[TASK REQUIREMENTS]: Render every line of the items below as a numbered list, skipping blank lines and omitting the pictures.

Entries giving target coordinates
-- Begin --

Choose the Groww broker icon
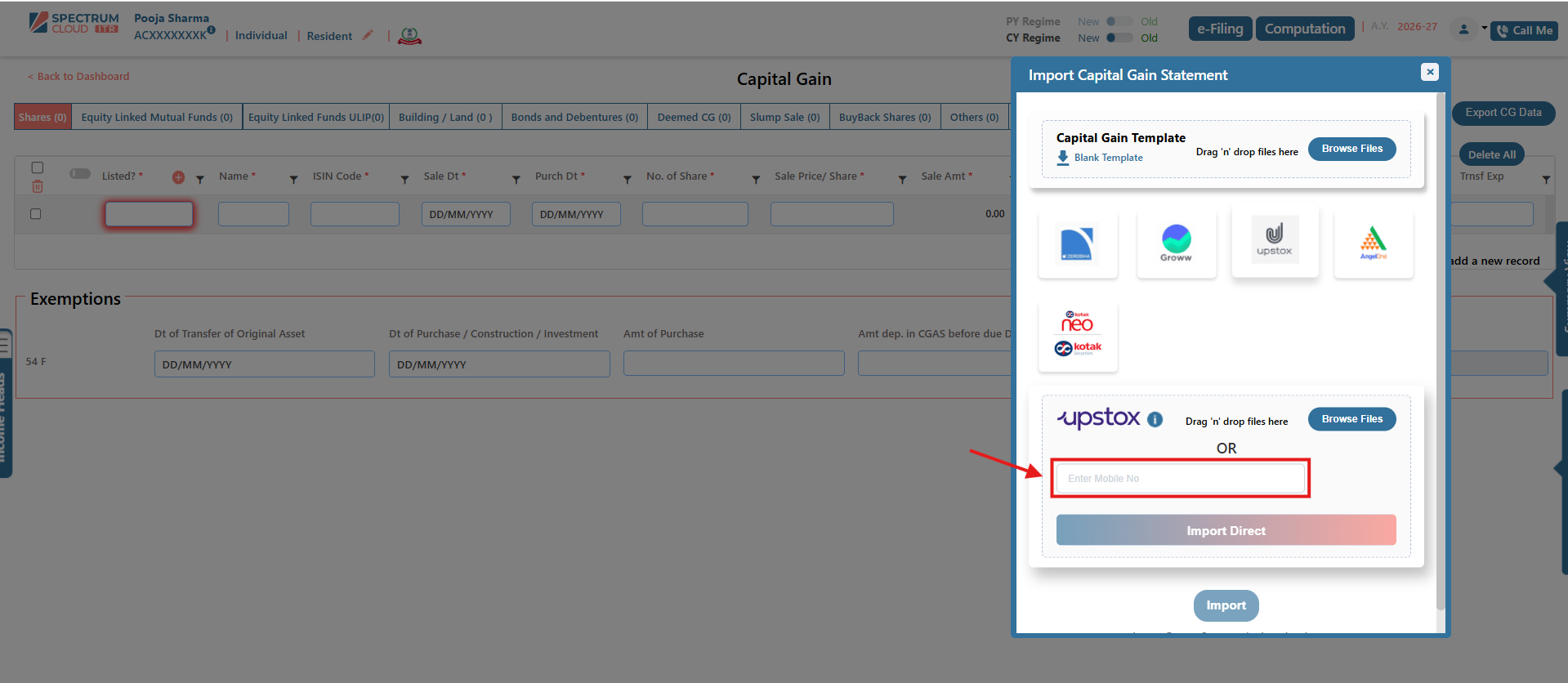tap(1176, 243)
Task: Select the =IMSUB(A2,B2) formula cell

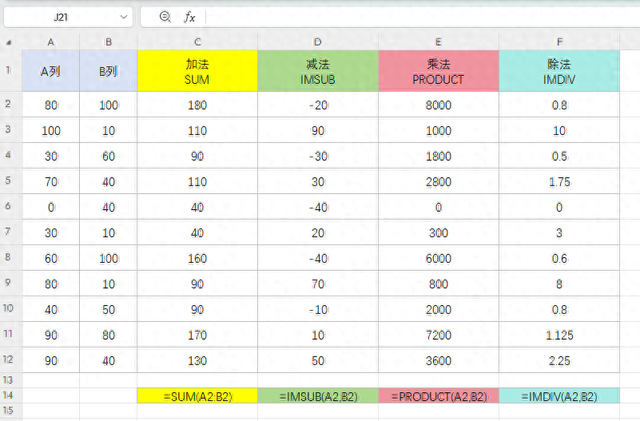Action: coord(318,396)
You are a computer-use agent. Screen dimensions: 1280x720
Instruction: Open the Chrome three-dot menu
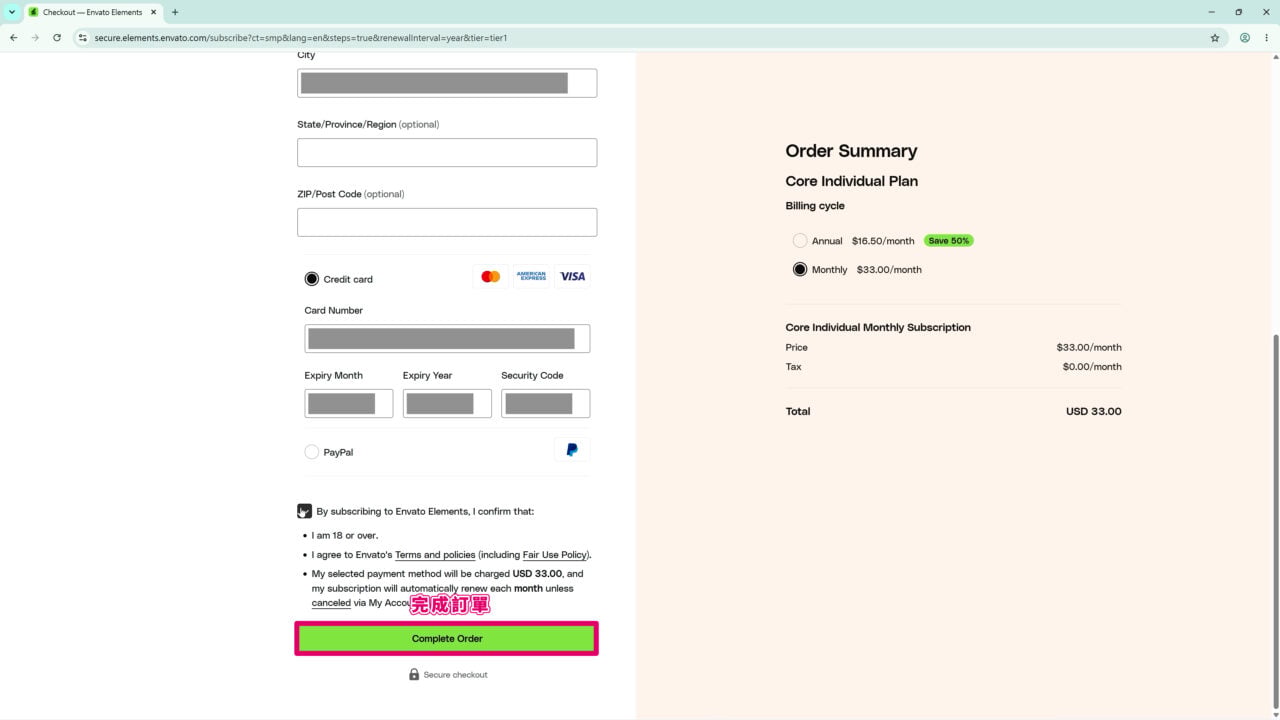coord(1266,38)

-- End --

[TASK ANSWER]:
1. Choose the Groww broker icon
2. tap(1176, 243)
3. Task: Select the =IMSUB(A2,B2) formula cell
4. Action: coord(318,396)
5. You are a computer-use agent. Screen dimensions: 1280x720
6. Instruction: Open the Chrome three-dot menu
7. coord(1266,38)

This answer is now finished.